Programa “Mais Médicos” não agrada categoria da região de Ivaiporã
A estratégia do governo para aumentar o número de médicos no país com o lançamento do programa “Mais Médicos para o Brasil”, anunciado pela presidenta Dilma Roussef na segunda-feira (8), não agradou a classe médica no Vale do Ivaí. Criado por medida provisória, a iniciativa que desperta maior controvérsia na classe é a abertura de vagas para a seleção de profissionais. Ela prevê a contratação de mais profissionais para atendimento em áreas carentes, inclusive de estrangeiros, além de aumentar a formação de medicina em dois anos, obrigando os estudantes a trabalharem no SUS durante esse período, remunerados por uma bolsa. De acordo com o presidente da Associação Médica de Ivaiporã (AMI), Givanildo Bonfim dos Santos, o programa é uma forma de do Governo Federal disfarçar o baixo investimento em saúde no país.
“A simples contratação de médicos sem garantias trabalhistas expressas e com uma remuneração não compatível não resolverá os problemas do sistema público de saúde”. Outra preocupação da AMI é com relação à contratação de médicos estrangeiros e a extinção do revalida, processo de provas para que médicos formados no exterior possam atuar no Brasil. "Não somos contra a contratação de profissionais estrangeiros. Só queremos que eles passem pelo processo de revalida. Nós temos que oferecer para o paciente o melhor. E o melhor é médico bem formado e preparado para atender os pacientes”, diz dos Santos.
Pela proposta do Governo Federal, os estrangeiros poderão trabalhar desde que façam um curso de três semanas em uma universidade brasileira. O médico ivaiporaense Cláudio Roberto de Mello Paschoal formado na Unitepc, em Cochabamba, na Bolívia, diz que a extinção do revalida é preocupante. “Na época em que eu fiz o revalida eram 200 candidatos e só 19 passaram. Esse novo critério do Governo sem nenhuma prova de aptidão é perigoso e expõem a parcela mais carente da população a riscos decorrentes de atendimento por profissionais mal formados”, assinala Pachoal. Secretarias municipais querem mais recursos. Para as secretarias municipais de Saúde da região, o Goveno Federal investe menos que a média dos países em saúde e a simples contratação de médicos não resolverá os problemas do sistema público de saúde. Segundo o secretário de Saúde de Ivaiporã Luiz Carlos Favarin, o grande problema da saúde hoje é a falta de recurso da área federal.

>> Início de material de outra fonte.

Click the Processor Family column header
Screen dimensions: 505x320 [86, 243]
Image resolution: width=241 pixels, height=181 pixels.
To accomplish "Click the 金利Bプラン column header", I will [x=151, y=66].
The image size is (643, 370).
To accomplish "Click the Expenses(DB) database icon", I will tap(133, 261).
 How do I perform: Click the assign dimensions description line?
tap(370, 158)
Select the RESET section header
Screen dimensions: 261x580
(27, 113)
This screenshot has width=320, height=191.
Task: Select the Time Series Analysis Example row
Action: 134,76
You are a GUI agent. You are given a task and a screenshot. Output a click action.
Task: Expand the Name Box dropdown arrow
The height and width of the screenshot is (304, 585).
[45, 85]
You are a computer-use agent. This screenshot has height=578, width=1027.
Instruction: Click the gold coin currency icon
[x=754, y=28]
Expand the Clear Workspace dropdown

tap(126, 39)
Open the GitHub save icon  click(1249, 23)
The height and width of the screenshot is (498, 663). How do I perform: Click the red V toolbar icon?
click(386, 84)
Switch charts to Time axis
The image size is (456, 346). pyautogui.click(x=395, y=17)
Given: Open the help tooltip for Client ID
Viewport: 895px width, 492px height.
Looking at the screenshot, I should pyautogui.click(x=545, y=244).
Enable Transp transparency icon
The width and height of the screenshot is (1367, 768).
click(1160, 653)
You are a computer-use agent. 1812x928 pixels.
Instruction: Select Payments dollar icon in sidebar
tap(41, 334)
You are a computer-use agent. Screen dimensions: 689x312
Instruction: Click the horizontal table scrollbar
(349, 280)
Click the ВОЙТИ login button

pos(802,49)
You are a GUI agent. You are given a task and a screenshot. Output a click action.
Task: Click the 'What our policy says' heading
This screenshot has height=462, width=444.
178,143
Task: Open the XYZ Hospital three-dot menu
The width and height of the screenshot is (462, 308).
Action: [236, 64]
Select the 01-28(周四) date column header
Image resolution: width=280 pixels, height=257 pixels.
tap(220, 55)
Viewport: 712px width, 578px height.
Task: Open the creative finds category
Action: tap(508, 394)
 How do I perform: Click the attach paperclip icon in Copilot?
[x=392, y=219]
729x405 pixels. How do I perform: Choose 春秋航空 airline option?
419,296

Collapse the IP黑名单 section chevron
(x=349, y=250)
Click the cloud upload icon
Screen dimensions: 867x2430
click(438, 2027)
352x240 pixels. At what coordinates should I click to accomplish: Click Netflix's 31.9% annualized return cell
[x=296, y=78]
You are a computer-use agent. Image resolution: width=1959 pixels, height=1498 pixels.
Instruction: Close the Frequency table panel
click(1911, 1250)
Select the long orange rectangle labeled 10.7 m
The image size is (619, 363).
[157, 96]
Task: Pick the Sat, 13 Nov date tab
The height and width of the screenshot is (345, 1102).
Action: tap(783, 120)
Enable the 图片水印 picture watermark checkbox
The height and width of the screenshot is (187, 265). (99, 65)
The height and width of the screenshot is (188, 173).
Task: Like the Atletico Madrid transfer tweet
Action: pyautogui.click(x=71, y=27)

“Enquanto o Município investe o mínimo de 15%, o Estado 12%, a União deixou de repassar os 10% que tinha obrigação. Isso aconteceu depois da extinção do CPMF”, diz Favarin. “Sem esses recursos os governos municipais foram sobrecarregados e tiveram que assumir essa diferença”. Para a secretária de saúde de Ariranha do Ivaí, Leila Dias, a ausência de infraestrutura adequada a todos os níveis de complexidade de atendimento e até nos mais básicos, é o maior entrave para o atendimento da população nos pequenos municípios. “Por mais boa vontade dos gestores existe a falta de recursos para o investimento na infraestrutura. Hoje a arrecadação é basicamente através do FPM e todos sabem que a queda no FPM é constante. No primeiro semestre tivemos 26% desse repasse a menos e a previsão é de queda de mais de 20% no segundo semestre”. Ariranha do Ivaí tem quatro médicos que se revezam nas consultas durante a semana e um médico que atende o Programa Saúde da Família.
Além disso, o município mantém convênio com hospitais em Ivaiporã, Arapongas, Londrina e Curitiba. Porém, o maior problema da cidade é com as urgências e emergências. “O nosso caso é falta de resolutividade. Nós temos médico de manhã e de tarde. Só que um médico e um estetoscópio não vão salvar uma gestante de alto risco ou uma pessoa que está infartando aqui no corredor do centro de saúde. O que precisamos é de uma estrutura de urgência e emergência. Mas, sem recursos e apoio do Governo Federal o município não tem como bancar”.